The specific loss of function of the protein MeCP2 in inhibitory neurons in the forebrains of mice drives the onset of sensory deficits and seizures reported in Rett Syndrome, finds a paper published this week in Nature Neuroscience. This study provides important insight into the identity of the cells, which appear to mediate many of the debilitating symptoms associated with Rett Syndrome, and suggests that strategies aimed at replacing MeCP2 in these neurons might be a viable therapeutic approach.
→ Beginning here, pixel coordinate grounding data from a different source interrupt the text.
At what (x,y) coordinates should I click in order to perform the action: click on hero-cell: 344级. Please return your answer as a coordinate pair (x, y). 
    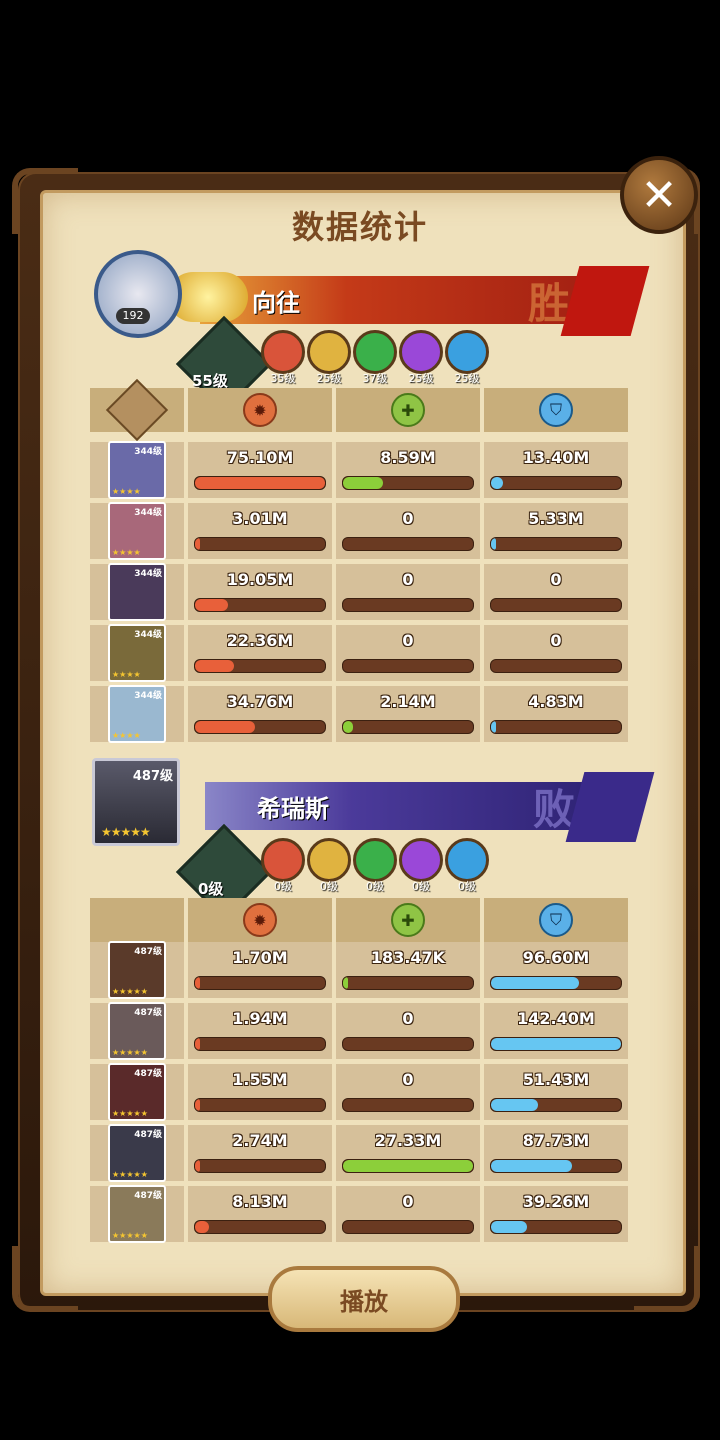
    Looking at the image, I should click on (137, 592).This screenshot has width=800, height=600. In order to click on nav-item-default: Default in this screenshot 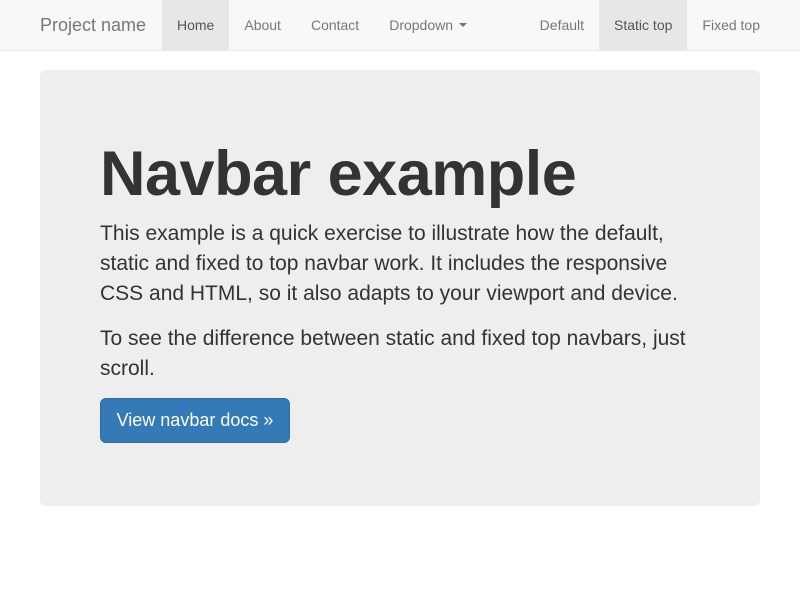, I will do `click(562, 25)`.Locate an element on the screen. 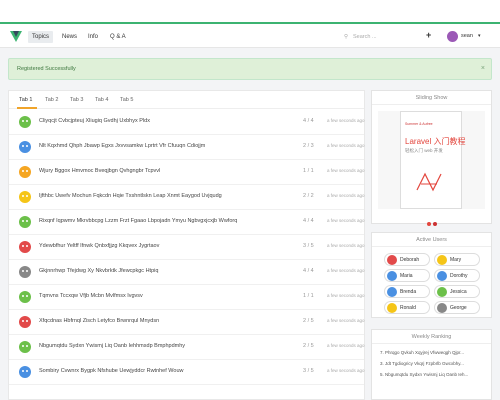 This screenshot has height=400, width=500. alert-message: Registered Successfully is located at coordinates (46, 69).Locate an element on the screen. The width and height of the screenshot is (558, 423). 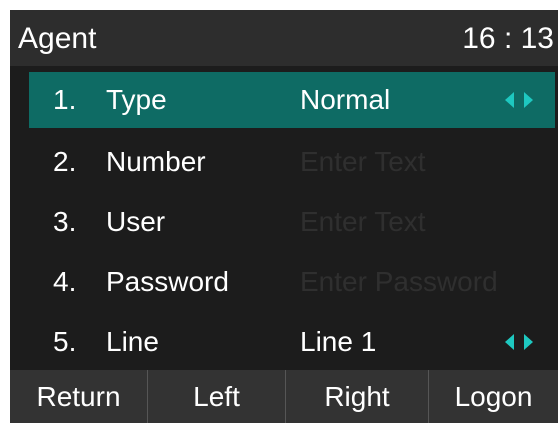
number-input: Enter Text is located at coordinates (363, 162).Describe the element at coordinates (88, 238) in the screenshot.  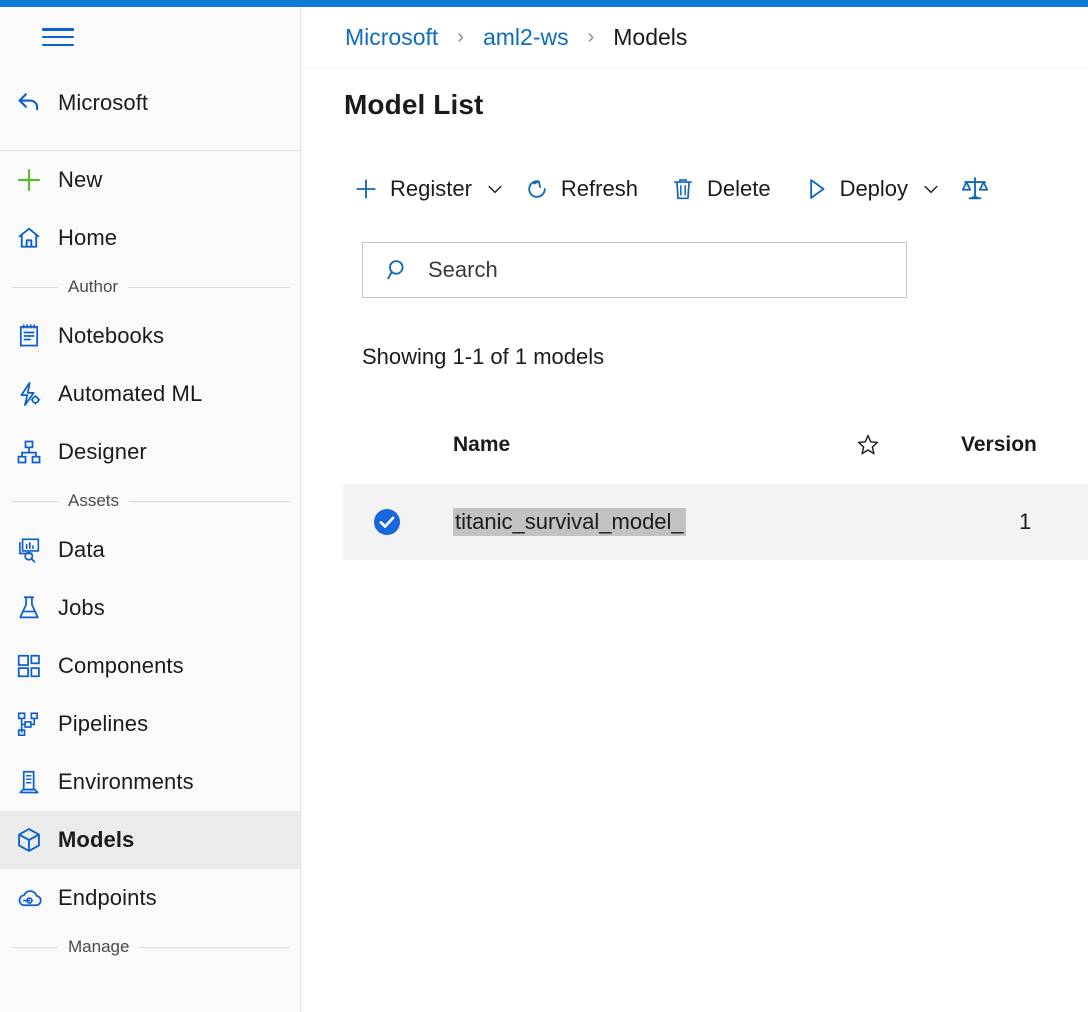
I see `sidebar-item-label: Home` at that location.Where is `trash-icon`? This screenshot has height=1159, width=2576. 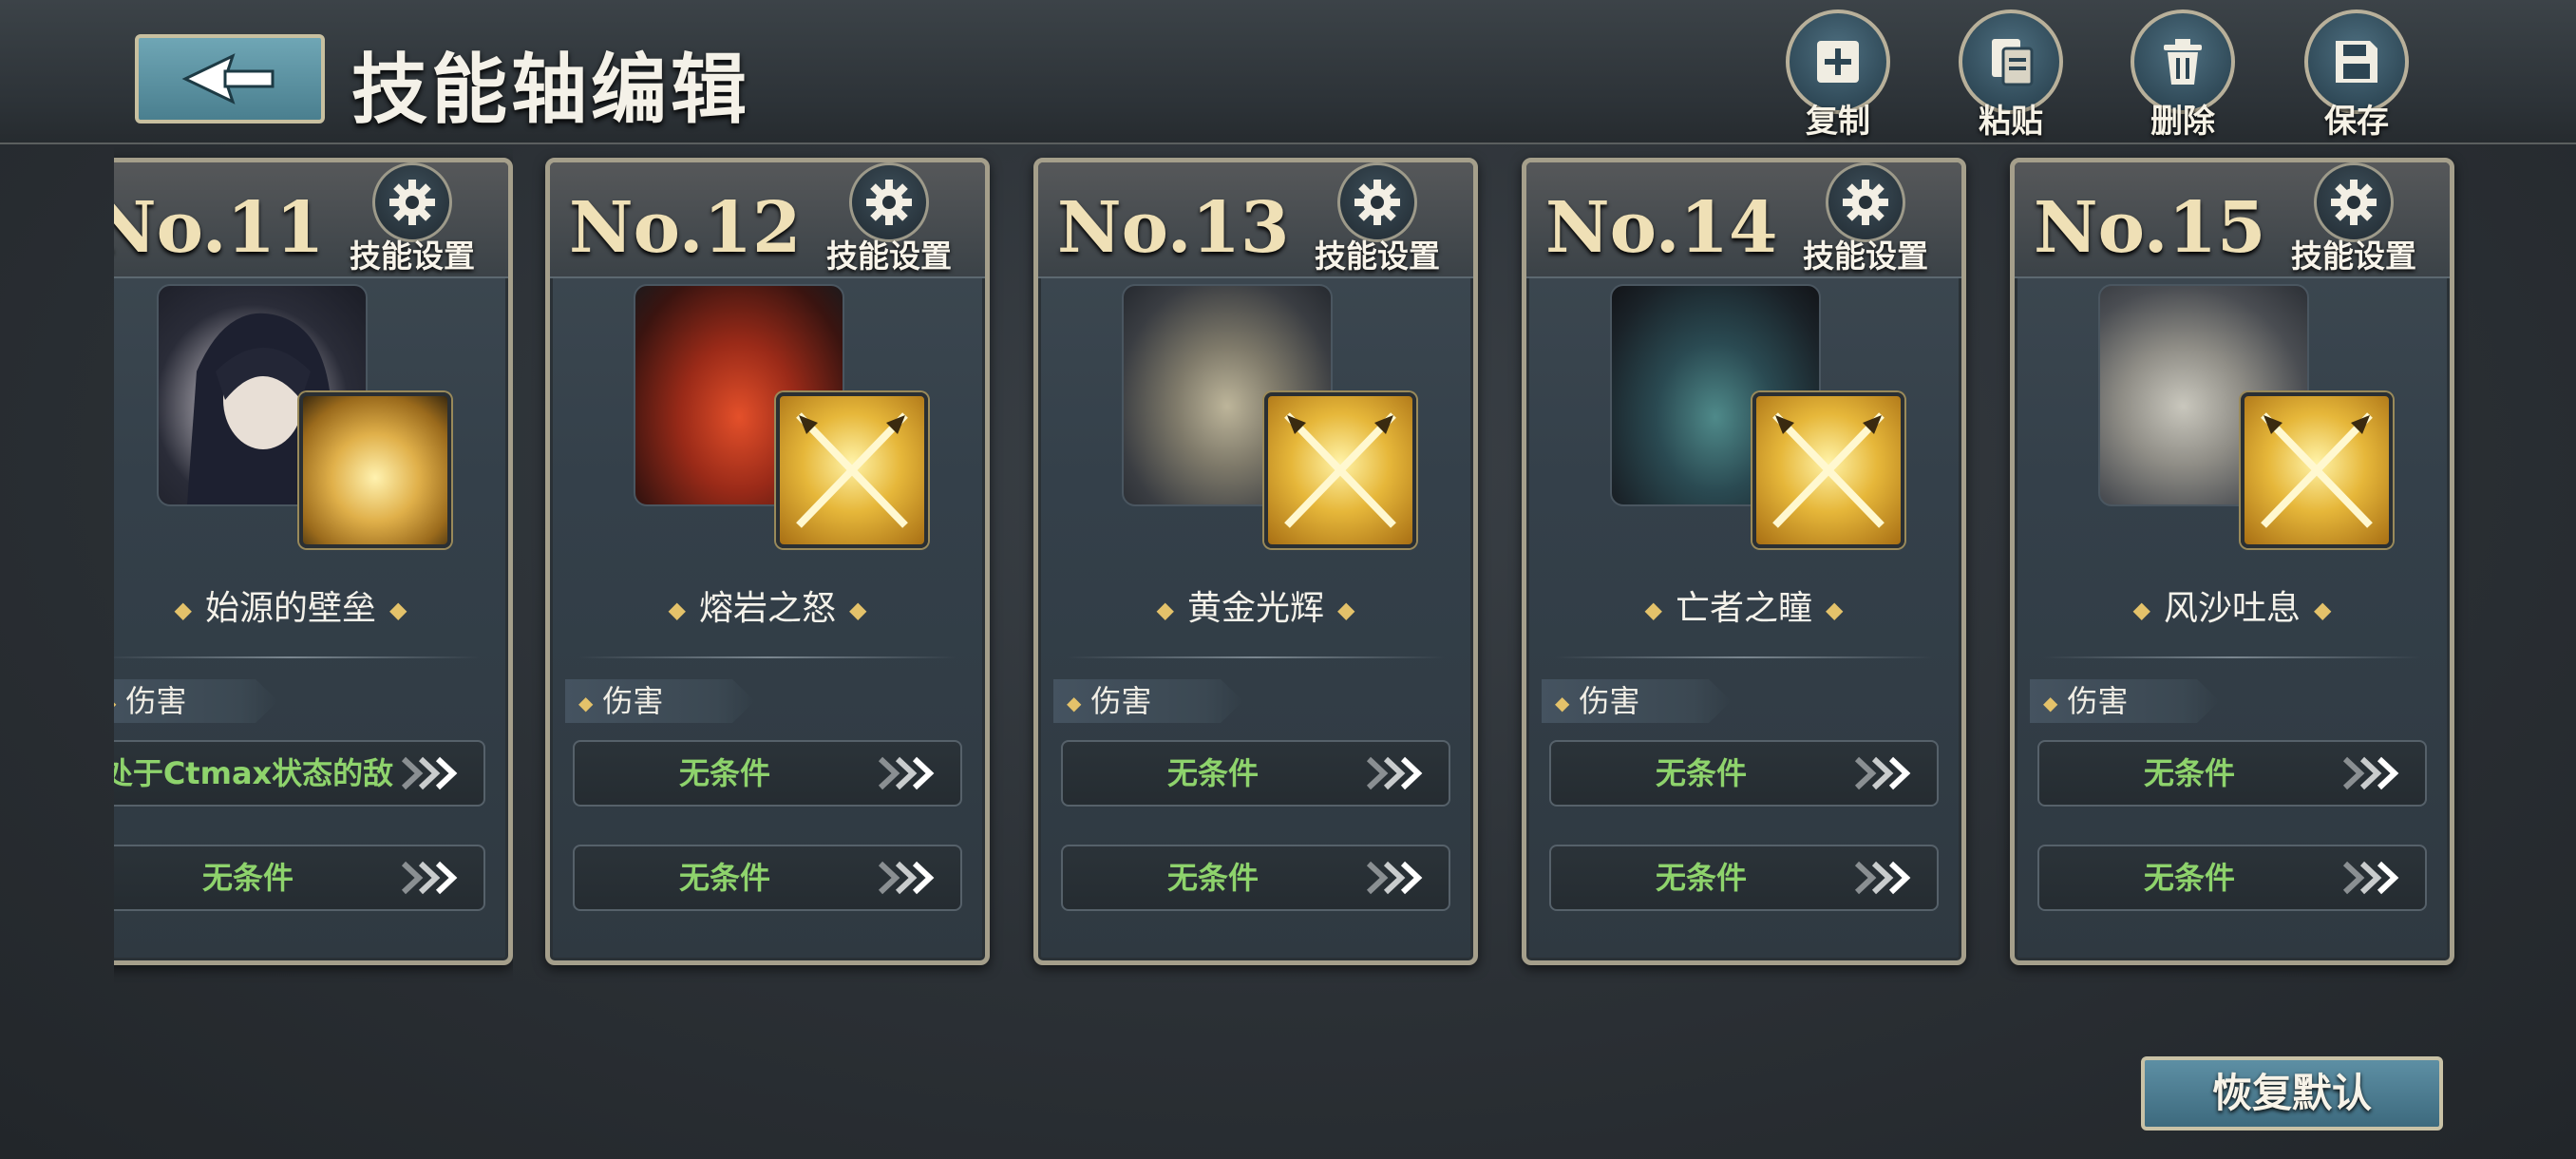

Rett Syndrome is a neurodevelopmental disorder that is believed to result from mutations in the gene MeCP2. Symptoms of Rett Syndrome include small head and brain size, breathing abnormalities, intellectual disability, seizures and sensory (auditory and/or visual) deficits.

Zhaolan Zhou and colleagues report that deleting MeCP2 specifically in one class of neurons, the forebrain GABAergic inhibitory interneurons, in mice is sufficient to recapitulate the auditory disturbances and seizures that are associated with the disease. However, deleting the gene from another class of neurons, excitatory glutamatergic neurons, did not show this result. In addition, replacing ‘normal’ MeCP2 expression in the inhibitory neurons is sufficient to restore auditory processing and ameliorate seizures in these animals. It is not entirely clear why MeCP2 expression is necessary specifically in GABAergic inhibitory neurons or precisely how these neurons contribute to sensory deficits and seizure generation.